=== EXERCISE INPUTS ===

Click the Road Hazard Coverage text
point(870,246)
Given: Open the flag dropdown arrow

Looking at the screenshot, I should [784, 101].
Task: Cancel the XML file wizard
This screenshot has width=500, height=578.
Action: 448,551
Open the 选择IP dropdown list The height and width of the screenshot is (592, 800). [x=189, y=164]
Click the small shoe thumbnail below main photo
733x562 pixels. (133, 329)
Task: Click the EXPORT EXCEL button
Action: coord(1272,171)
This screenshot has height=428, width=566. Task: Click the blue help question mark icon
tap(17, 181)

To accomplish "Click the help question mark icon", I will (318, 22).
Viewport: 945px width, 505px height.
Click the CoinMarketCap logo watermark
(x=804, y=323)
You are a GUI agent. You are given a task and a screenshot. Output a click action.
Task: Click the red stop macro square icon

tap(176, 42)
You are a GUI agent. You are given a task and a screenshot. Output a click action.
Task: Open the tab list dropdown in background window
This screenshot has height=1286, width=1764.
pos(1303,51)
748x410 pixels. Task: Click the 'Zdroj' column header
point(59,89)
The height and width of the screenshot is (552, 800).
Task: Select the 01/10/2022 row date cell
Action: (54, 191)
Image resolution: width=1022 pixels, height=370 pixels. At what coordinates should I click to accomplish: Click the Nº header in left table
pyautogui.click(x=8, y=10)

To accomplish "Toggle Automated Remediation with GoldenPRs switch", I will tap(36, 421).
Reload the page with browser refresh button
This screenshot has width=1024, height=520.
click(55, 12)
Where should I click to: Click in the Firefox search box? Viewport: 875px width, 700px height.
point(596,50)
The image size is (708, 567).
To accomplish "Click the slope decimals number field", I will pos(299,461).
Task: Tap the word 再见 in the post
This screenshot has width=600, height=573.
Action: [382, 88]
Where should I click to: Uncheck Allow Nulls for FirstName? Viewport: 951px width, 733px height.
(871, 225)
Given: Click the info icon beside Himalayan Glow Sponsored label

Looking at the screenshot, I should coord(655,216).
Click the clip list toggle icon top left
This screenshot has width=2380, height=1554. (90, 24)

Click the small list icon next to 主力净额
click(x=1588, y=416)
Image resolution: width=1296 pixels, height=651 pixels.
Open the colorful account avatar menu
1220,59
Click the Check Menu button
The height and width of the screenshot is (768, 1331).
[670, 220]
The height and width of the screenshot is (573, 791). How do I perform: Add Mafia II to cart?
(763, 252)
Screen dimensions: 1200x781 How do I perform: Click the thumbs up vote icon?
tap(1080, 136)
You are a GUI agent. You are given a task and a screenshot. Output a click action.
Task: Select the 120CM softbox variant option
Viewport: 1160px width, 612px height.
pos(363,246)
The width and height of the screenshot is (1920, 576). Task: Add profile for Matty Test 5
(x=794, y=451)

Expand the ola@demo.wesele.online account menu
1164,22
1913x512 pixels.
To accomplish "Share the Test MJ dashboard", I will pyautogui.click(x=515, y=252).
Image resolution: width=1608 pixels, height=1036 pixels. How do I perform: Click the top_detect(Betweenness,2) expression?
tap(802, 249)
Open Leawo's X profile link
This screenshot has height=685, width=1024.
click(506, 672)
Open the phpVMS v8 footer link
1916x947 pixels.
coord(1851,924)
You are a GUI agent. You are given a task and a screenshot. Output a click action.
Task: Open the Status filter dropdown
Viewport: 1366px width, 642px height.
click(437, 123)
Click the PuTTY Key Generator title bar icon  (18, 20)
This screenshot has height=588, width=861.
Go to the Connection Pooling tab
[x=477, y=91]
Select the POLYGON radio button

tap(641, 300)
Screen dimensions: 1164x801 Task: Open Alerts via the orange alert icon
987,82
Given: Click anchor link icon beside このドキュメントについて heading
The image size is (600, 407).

=== TASK DETAILS ===
Among the lines in the data above, find those containing "size" and give only how many there are.

=== THE ANSWER ===
2